8. International Health Regulations and Epidemic Control
Epidemic control as a public good
- National regulatory measures constitute clear public goods for health e.g. clean water
- National infection control has two parts covered by legislation:
- identification of a health problem
- actions to control it
- Although clear responsibilities on national level, generally lacking internationally
Nationally, most regulatory measures applied by a state to protect its citizens from infection constitute clear public goods for health. Eg providing clean water and sanitation will confer a good that is both non-excludable (it will benefit everyone, even those totally unaware of the risks eliminated), and non-rivalrous (my benefit will not preclude my neighbour's).
National infection control has two parts: the identification of a health problem, and the actions taken to control it. Most countries have legislation covering both parts: the continuing surveillance of infectious diseases, and the appointed agencies to deal with problems observed. In many developed countries those mechanisms have now been progressively refined and extended to the point at which surveillance is more aimed at detecting the occasional breakdown in routine control procedures than at the discovery of completely new problems.
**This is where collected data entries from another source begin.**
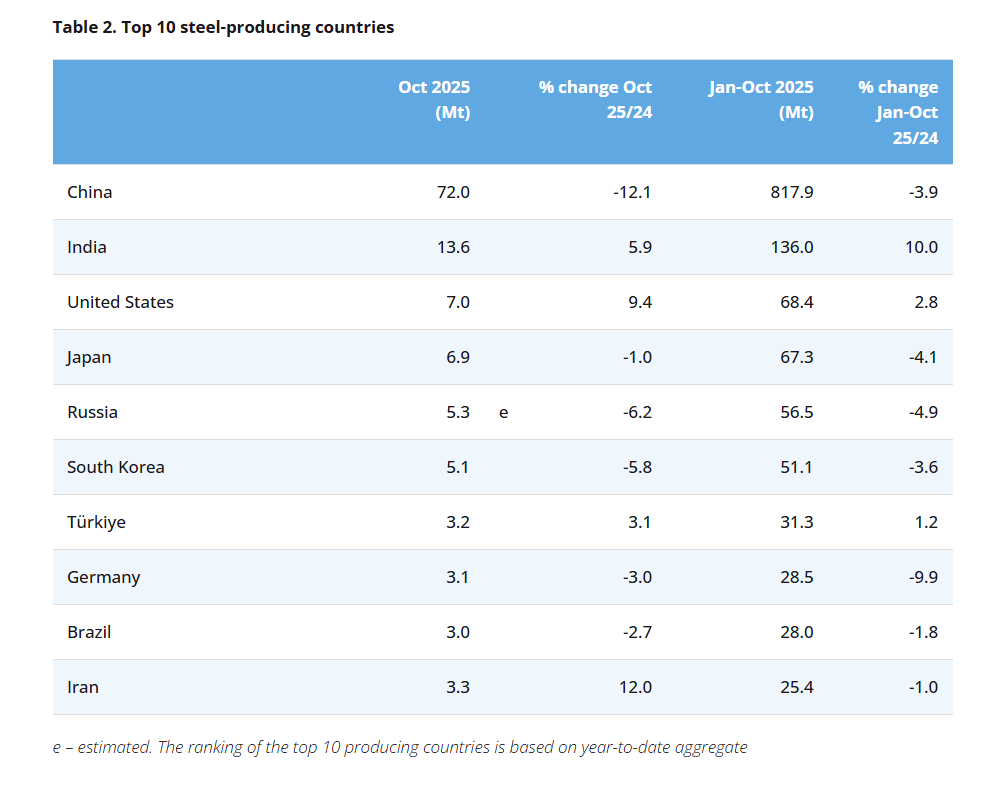999x801 pixels.
Task: Select the '% change Oct 25/24' column header
Action: coord(595,99)
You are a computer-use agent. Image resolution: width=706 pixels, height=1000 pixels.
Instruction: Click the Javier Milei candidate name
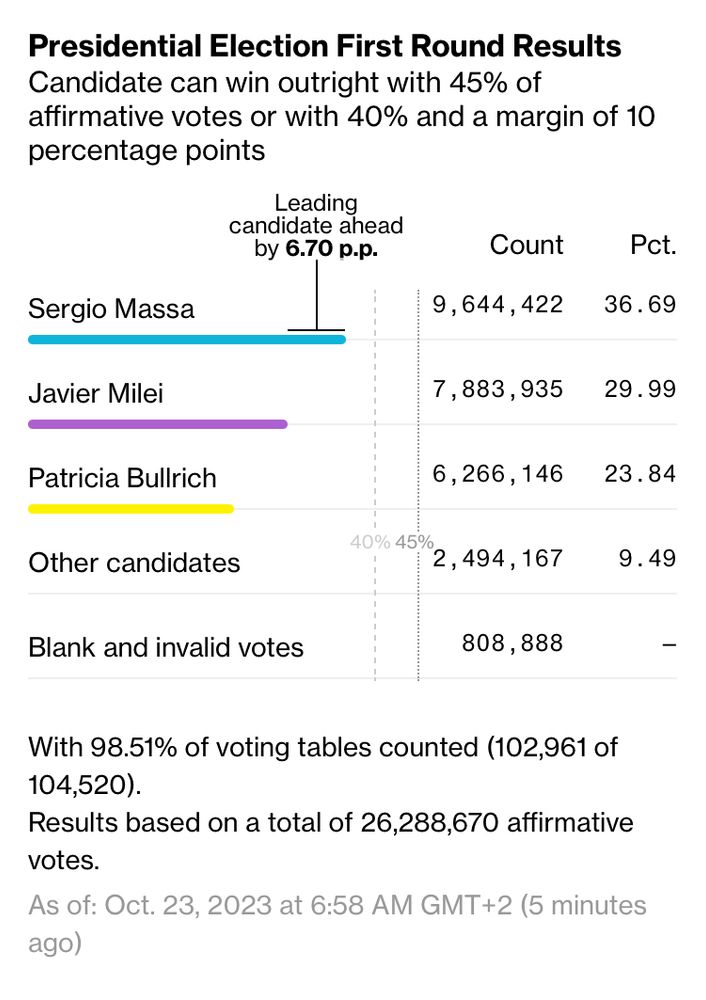click(96, 393)
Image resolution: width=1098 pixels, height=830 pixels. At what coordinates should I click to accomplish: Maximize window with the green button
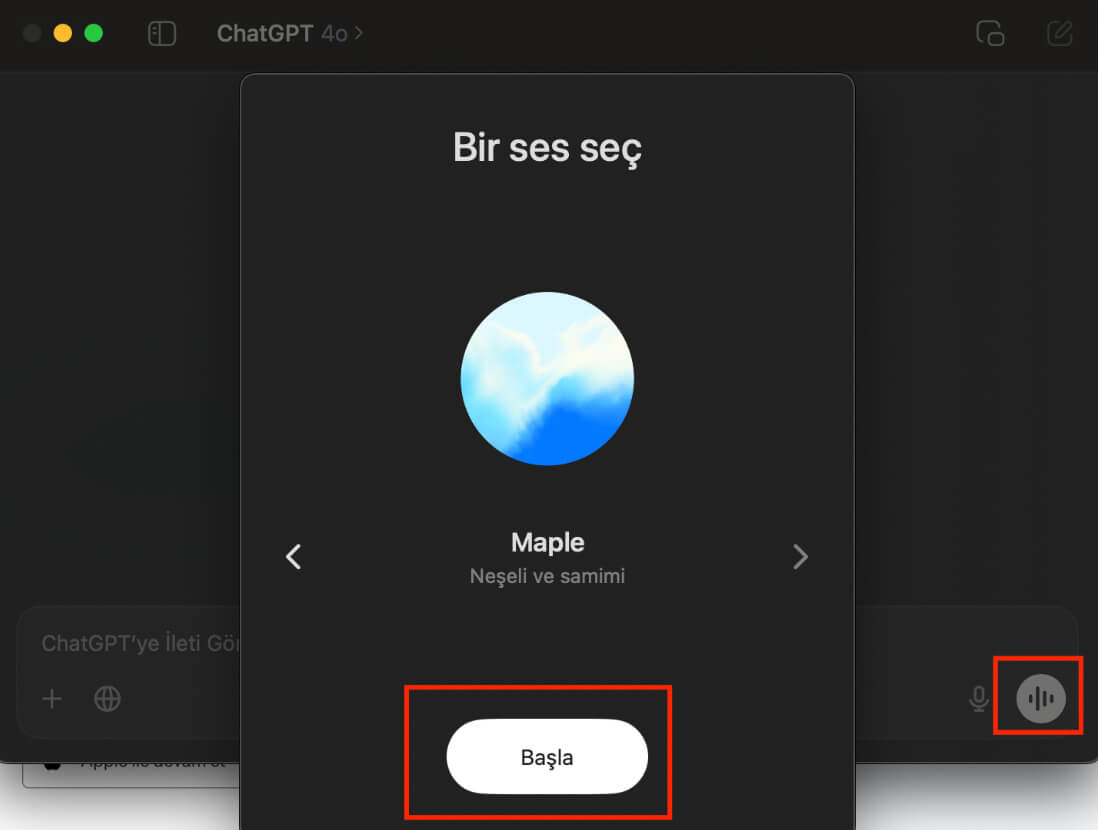point(94,33)
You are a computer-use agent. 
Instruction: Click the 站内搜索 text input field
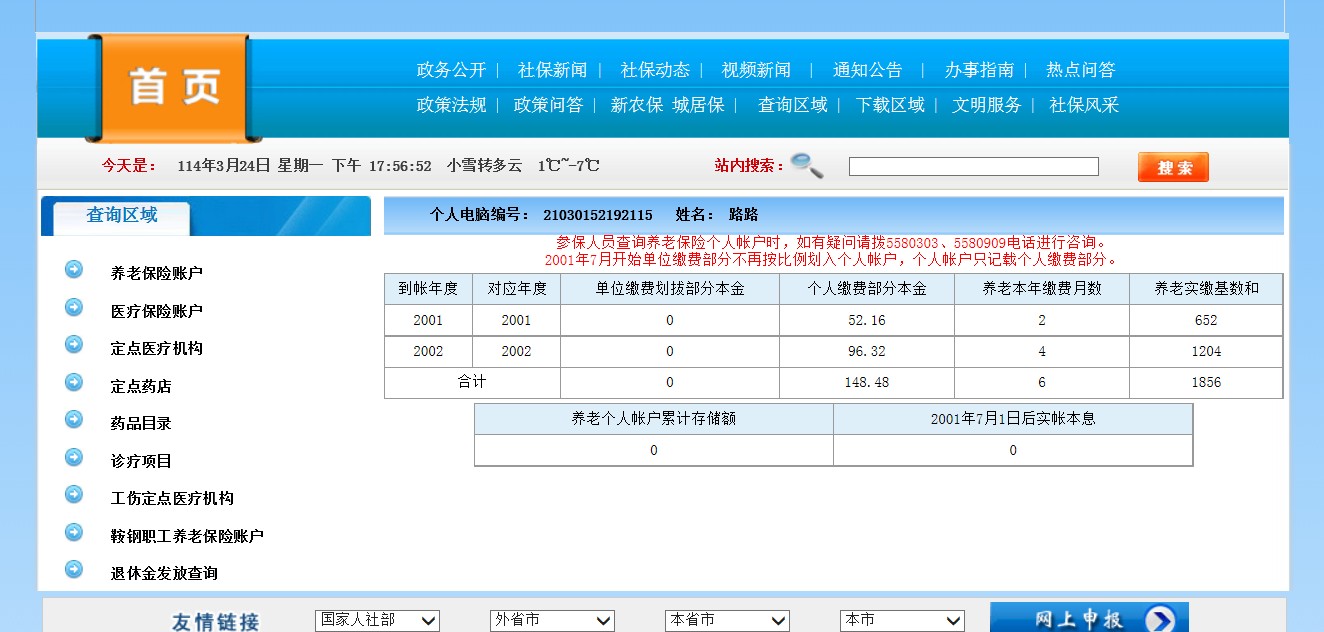[973, 167]
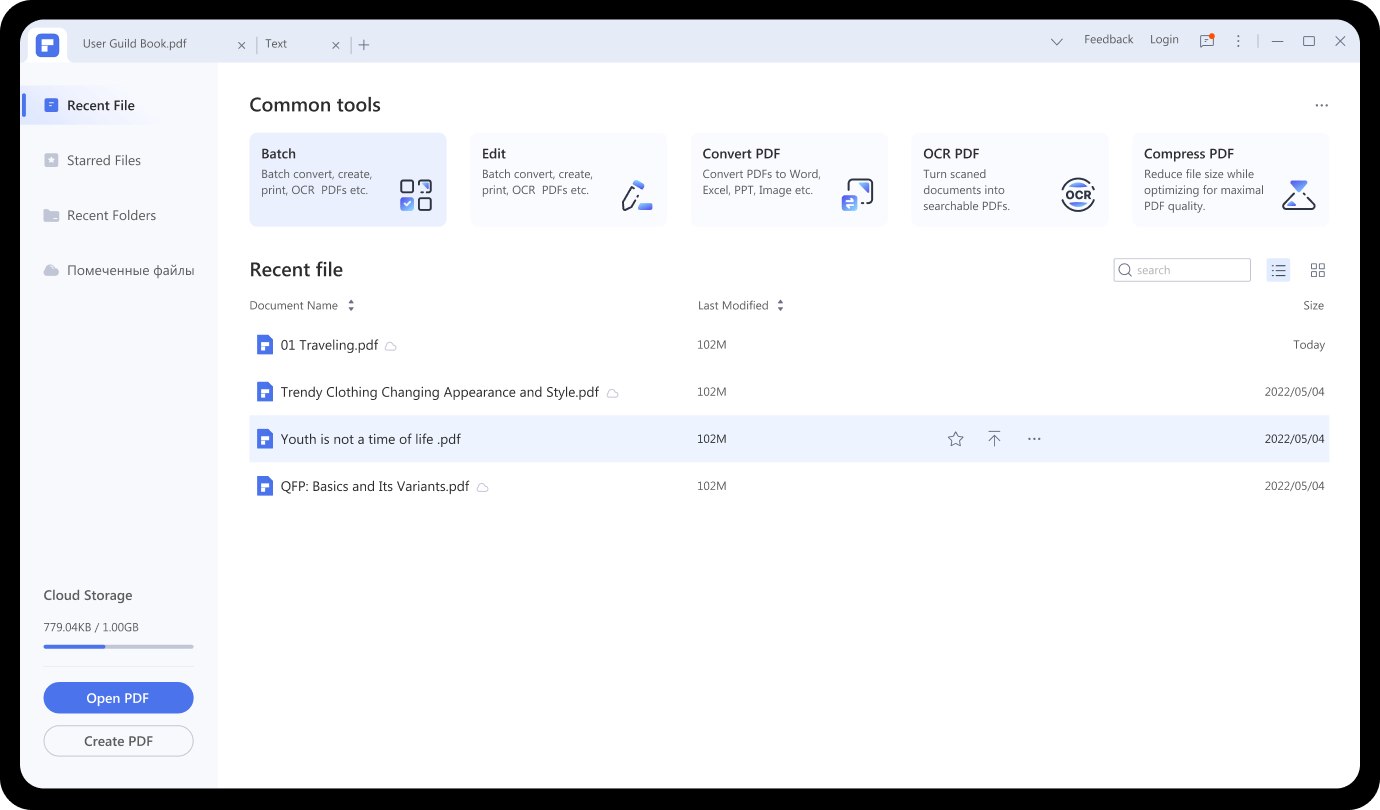Open the Starred Files section
1380x810 pixels.
click(101, 160)
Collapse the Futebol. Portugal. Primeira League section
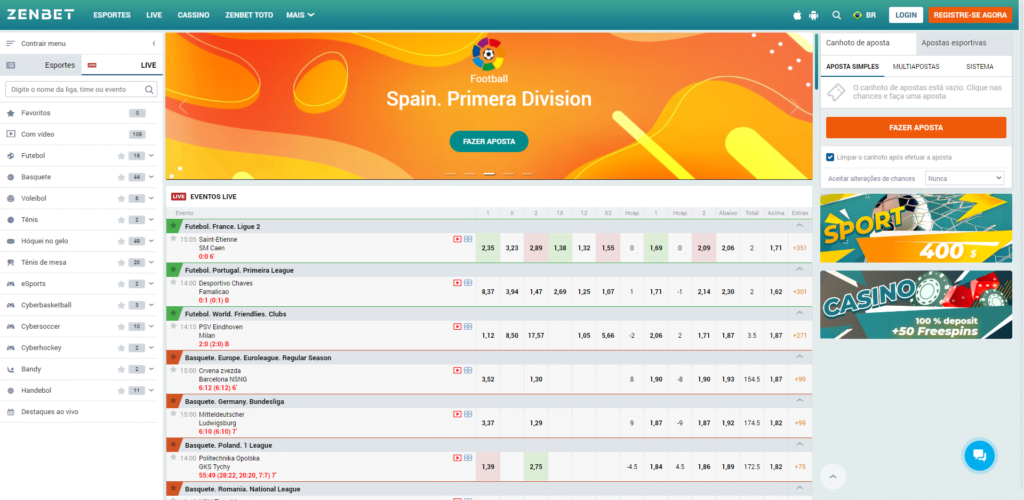Viewport: 1024px width, 500px height. tap(799, 270)
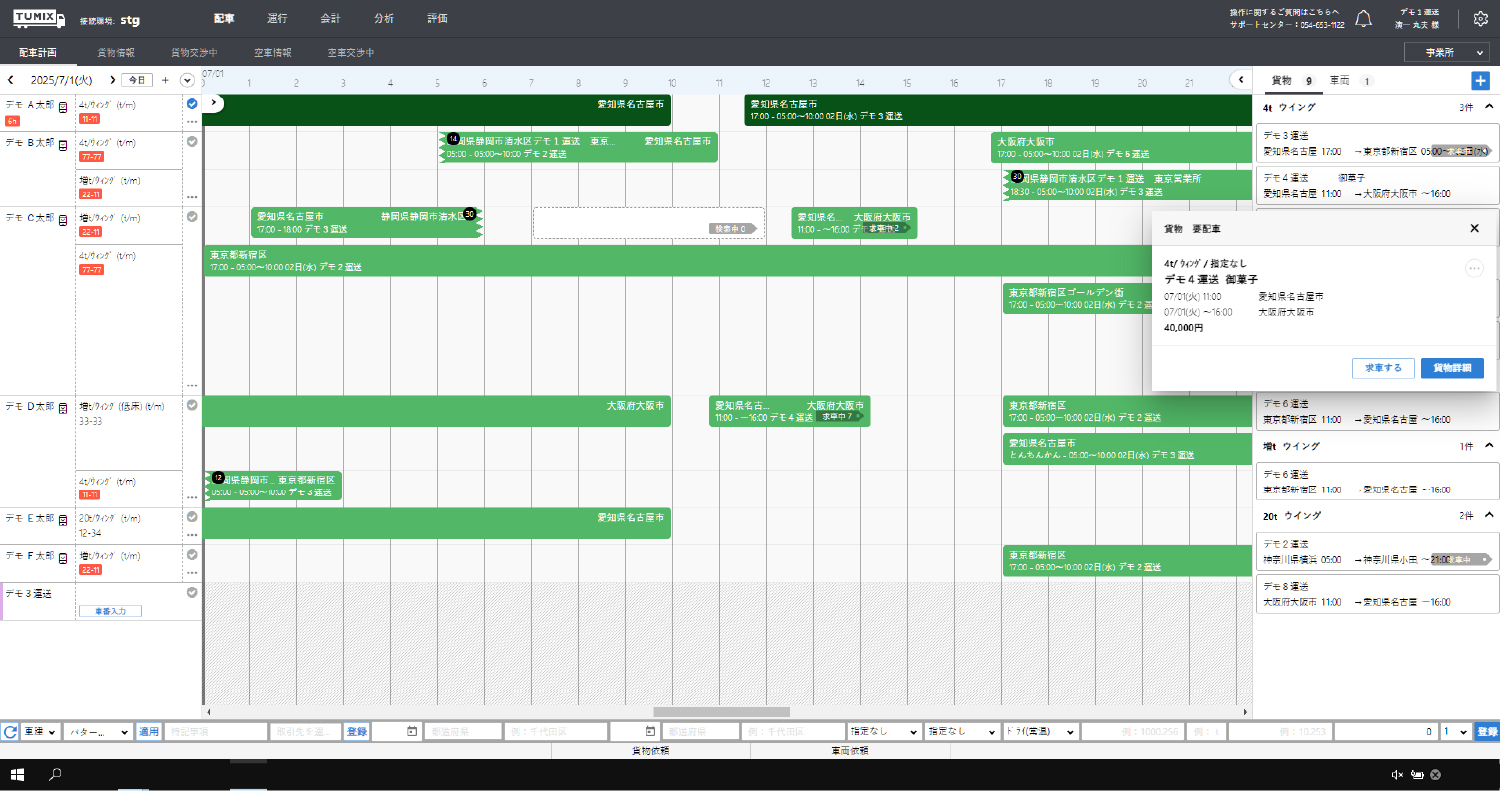Screen dimensions: 1500x791
Task: Toggle the check circle for デモ E太郎
Action: pos(192,517)
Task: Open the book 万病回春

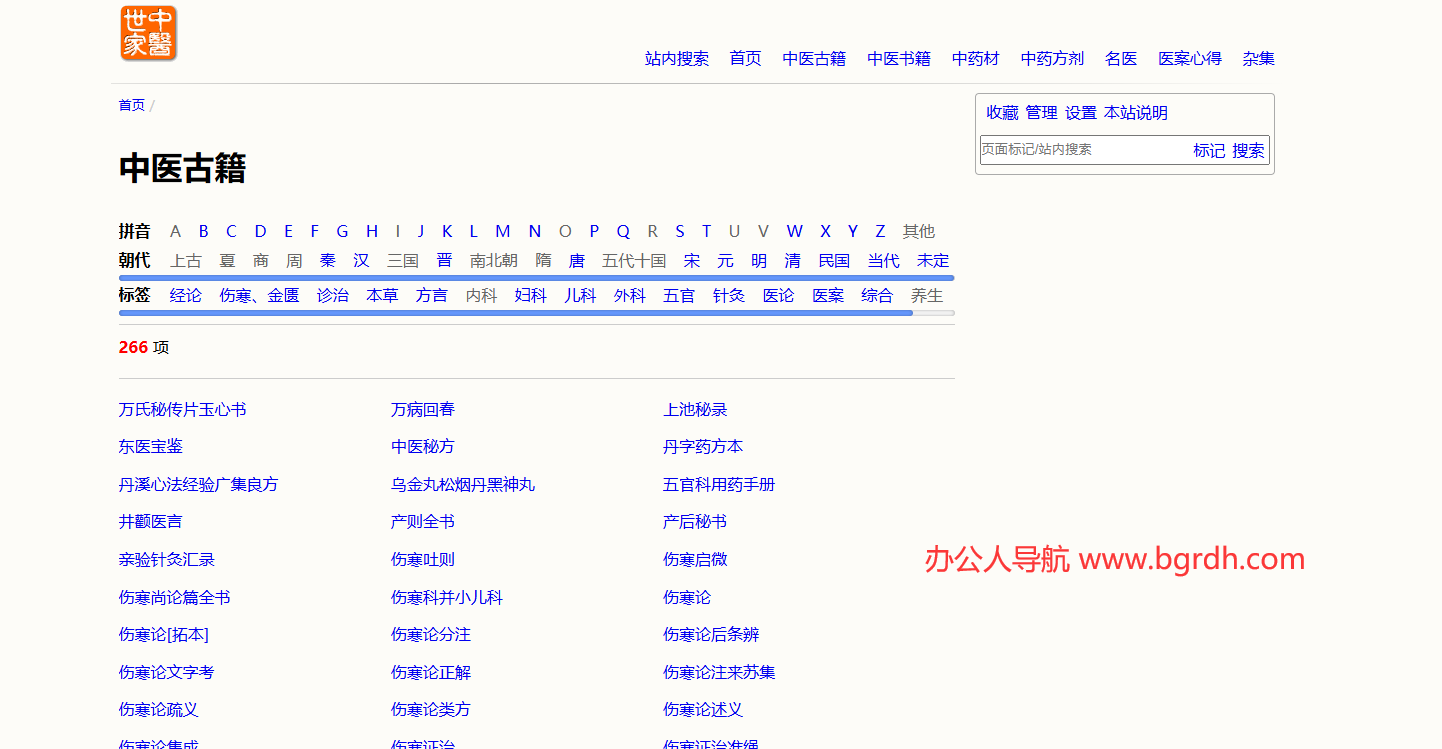Action: 422,410
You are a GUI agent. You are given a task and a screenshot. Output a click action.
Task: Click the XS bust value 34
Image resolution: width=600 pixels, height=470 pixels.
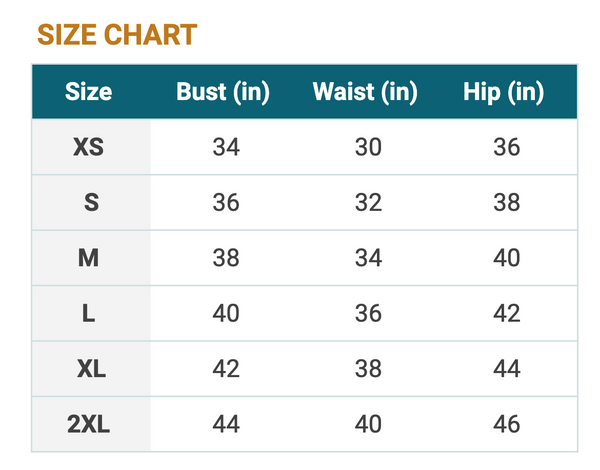click(x=226, y=148)
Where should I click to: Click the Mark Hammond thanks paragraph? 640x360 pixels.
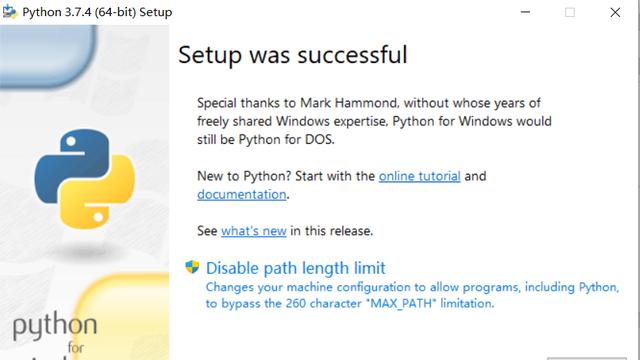pyautogui.click(x=374, y=121)
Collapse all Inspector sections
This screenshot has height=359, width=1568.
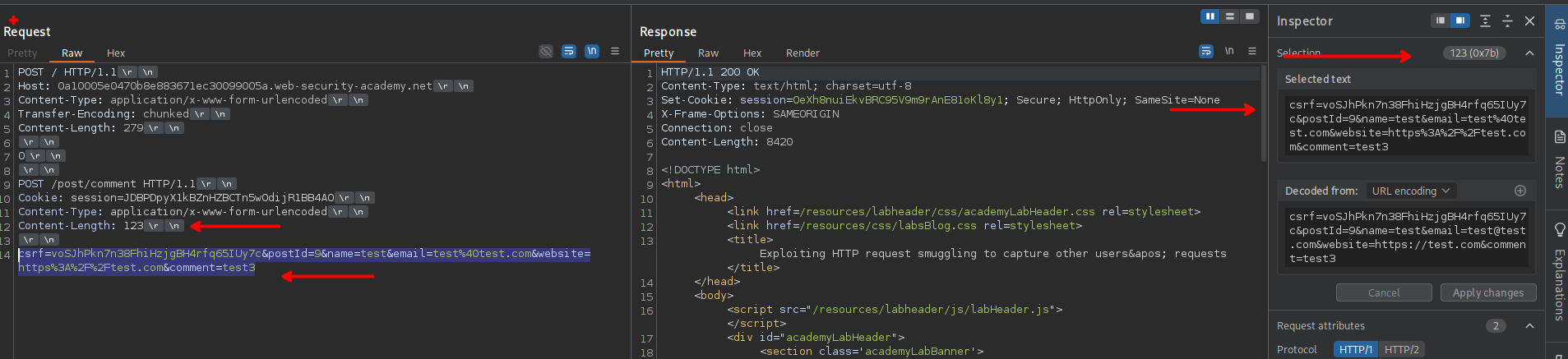click(x=1507, y=21)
What should be clear is that responsibilities for surveillance and for control are clearly defined and delineated by legislation. Physicians are obliged to notify certain infectious diseases, and failure to do so may have repercussions. Water companies are under strict regulations for how, and how often, the purity of their water should be checked. In addition to such public health laws, there is an increasing tendency for individuals or groups to take legal action against a company whose products may have spread disease, and such disputes can also be handled by national legislation. Such 'enabling' goods are generally lacking on the international level.